在初始质量评估阶段,我们使用Llama-3.1-70B-Instruct对样本生成3级评分标注:
1. 包含通用数学内容
2. 展现数学场景下的逻辑推理
3. 包含适配受众的清晰逐步解题过程
我们基于这些标注微调了一个基于`multilingual-e5-small`的分类器,用于对初始语料库评分。但该初代分类器的表现低于OpenWebMath基准,因此我们进行了多项重要优化。
### 阶段2:召回更多候选页面
分析发现FineWeb的C4过滤器会移除包含`{`字符的页面,无意间过滤掉了含LaTeX符号的内容。
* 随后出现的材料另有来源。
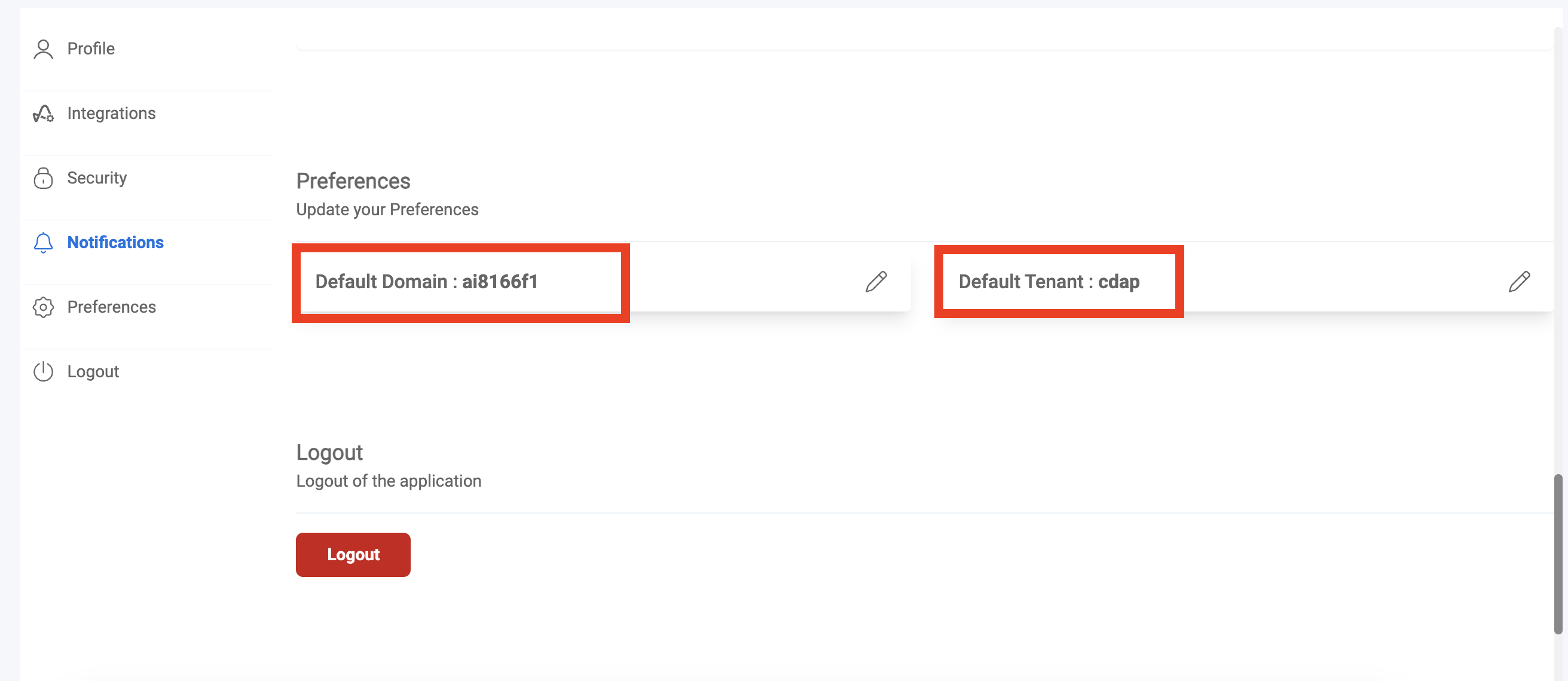Open Preferences from the sidebar
Image resolution: width=1568 pixels, height=681 pixels.
(x=111, y=307)
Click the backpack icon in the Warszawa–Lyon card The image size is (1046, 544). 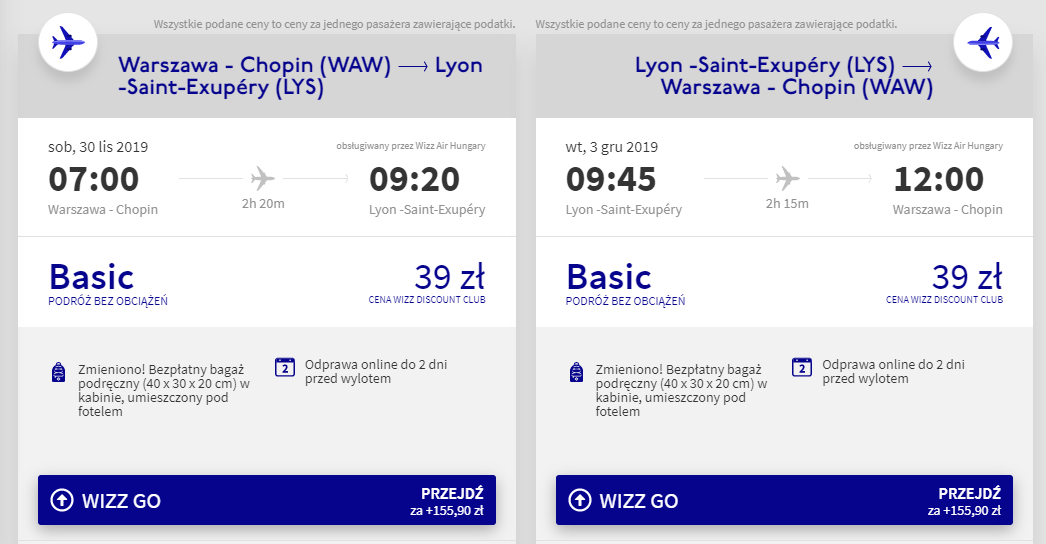coord(59,372)
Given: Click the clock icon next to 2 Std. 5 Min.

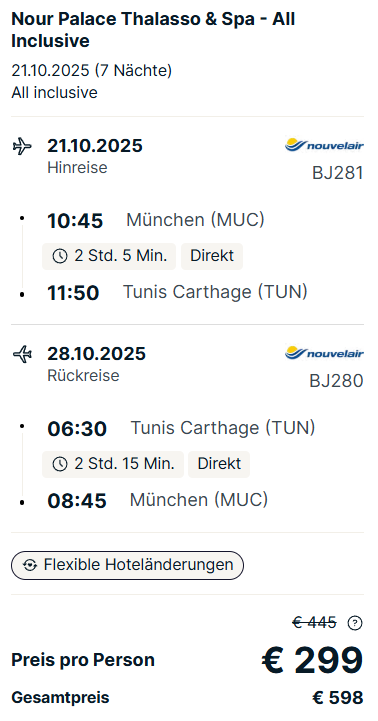Looking at the screenshot, I should 60,256.
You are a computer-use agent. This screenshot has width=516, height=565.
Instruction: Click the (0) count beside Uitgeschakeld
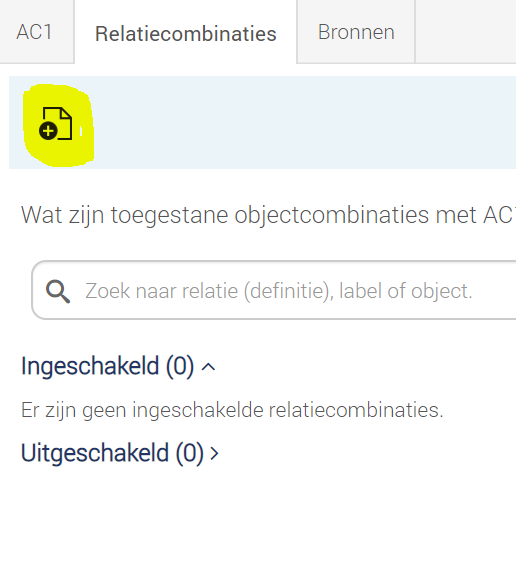point(190,453)
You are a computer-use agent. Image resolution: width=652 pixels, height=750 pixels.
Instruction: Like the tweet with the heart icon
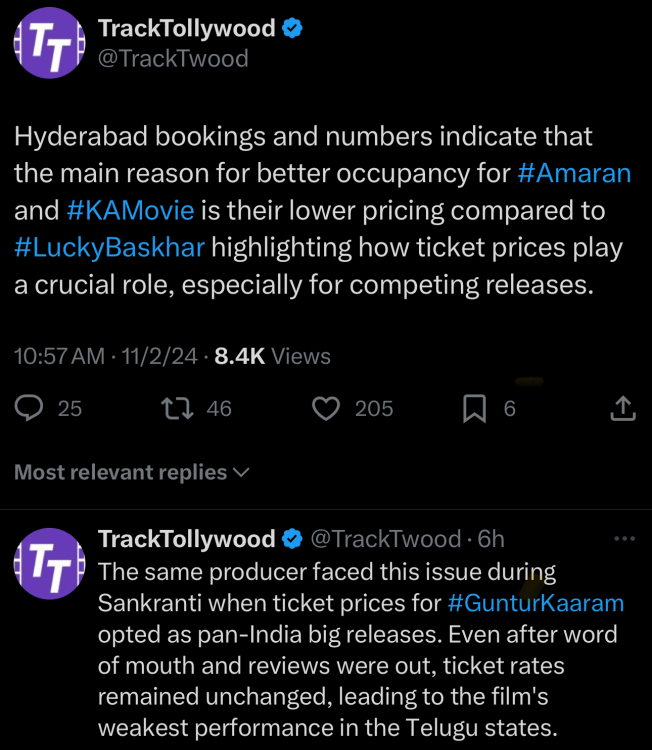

为解决该问题并扩大覆盖范围,我们:
1. 筛选出至少10%页面评分≥2的优质域名
2. 添加OpenWebMath与InfiMM-WebMath数据集的URL
3. 从FineWeb的拒绝日志中恢复被`{`规则过滤的URL
4. 使用OpenWebMath流水线重新从头提取所有内容,该流水线可妥善处理各类HTML标记格式下的数学符号,并将其标准化为LaTeX格式
### 阶段3:精细化质量评估
扩展后的语料库接受了更细粒度的质量校验:
我们再次使用Llama-3.1-70B-Instruct对新提取的页面样本进行5级评分(完整提示见assets/prompt.txt)。基于这些标注微调了全新的分类器(classifier),并对整个语料库评分。仅保留评分≥3的页面,并使用单波段MinHash-LSH对样本去重后,我们得到了包含340亿Token的FineMath-3+。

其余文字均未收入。